As much as I agree with a lot of these principles, in principle, the crux of the fight is Anthropic feeling and behaving like they're entitled to be involved in things far beyond anything they're legally allowed to be, and the military leadership telling them, rightly, to take a hike and not let the door hit them on the way out.

Effective Altruism is a deeply silly, flawed, unserious, superficial way of engaging with the world if this, FTX, and shrimp welfare are the outcome of people putting it in action.
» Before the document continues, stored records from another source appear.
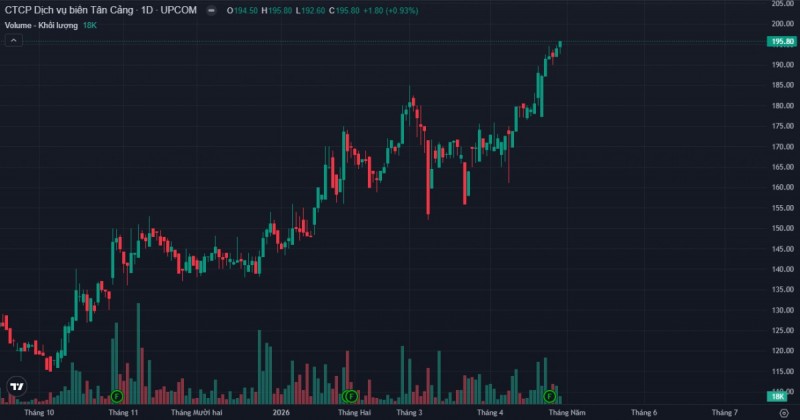The image size is (800, 420).
Task: Click the current price label 195.80 on the price axis
Action: click(x=781, y=41)
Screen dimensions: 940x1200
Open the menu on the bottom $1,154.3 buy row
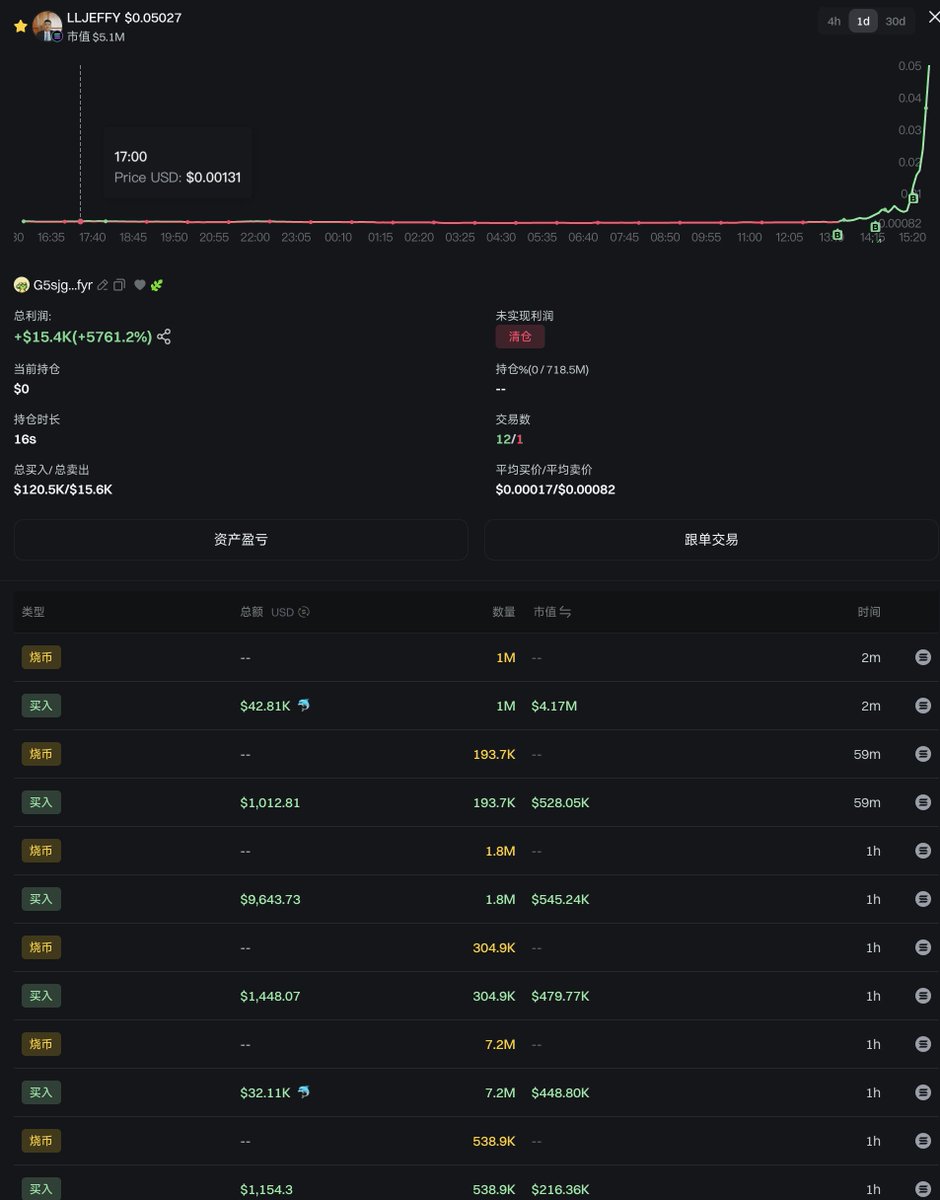(922, 1189)
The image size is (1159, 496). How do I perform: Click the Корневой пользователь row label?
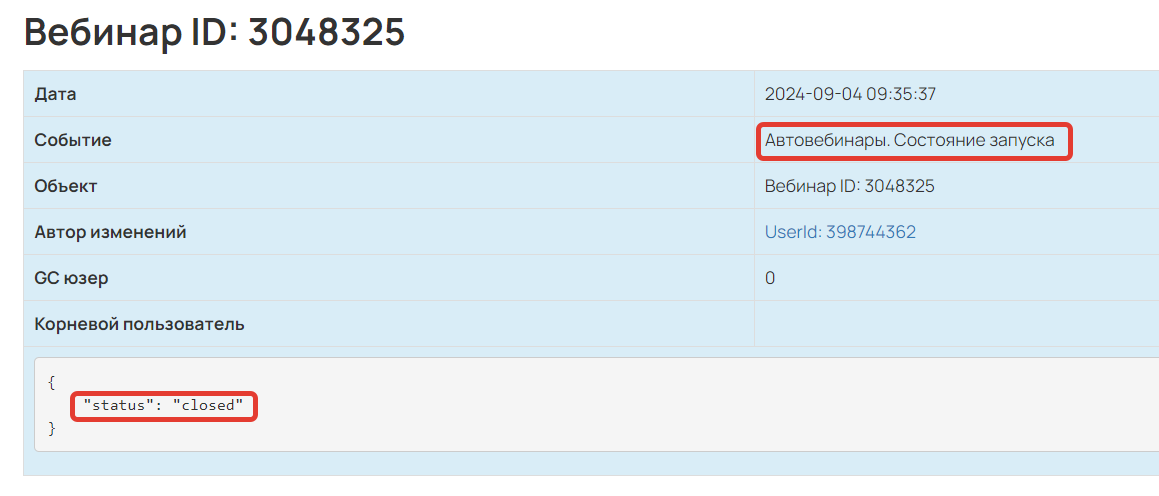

What Anthropic wants is to be able to go back and pontificate and sue a government if they determine that their terms of service have been violated. In order to enforce that, they wanted oversight, access, and to intervene if they felt it was being put to a purpose they disagreed with, namely surveillance or autonomous weapons/killing, etc.

As an AI platform, they can decide if they want the military to be able to use the software. I'm 1000% on board with this. They don't get to sit an Anthropic employee down and say "ok, now you watch these soldiers and make sure they follow the rules, and if they do anything wrong, you hit the big red button that shuts them down." They don't get to program a Claude oversight agent to do that, either. That messes with realtime operations. They don't get to go back and sue "ackshually, we looked at these logs and determined that you violated rule 102.3a in the contract, because one of the terrorists was participating from an IP address determined to reside in the continental US" or whatever.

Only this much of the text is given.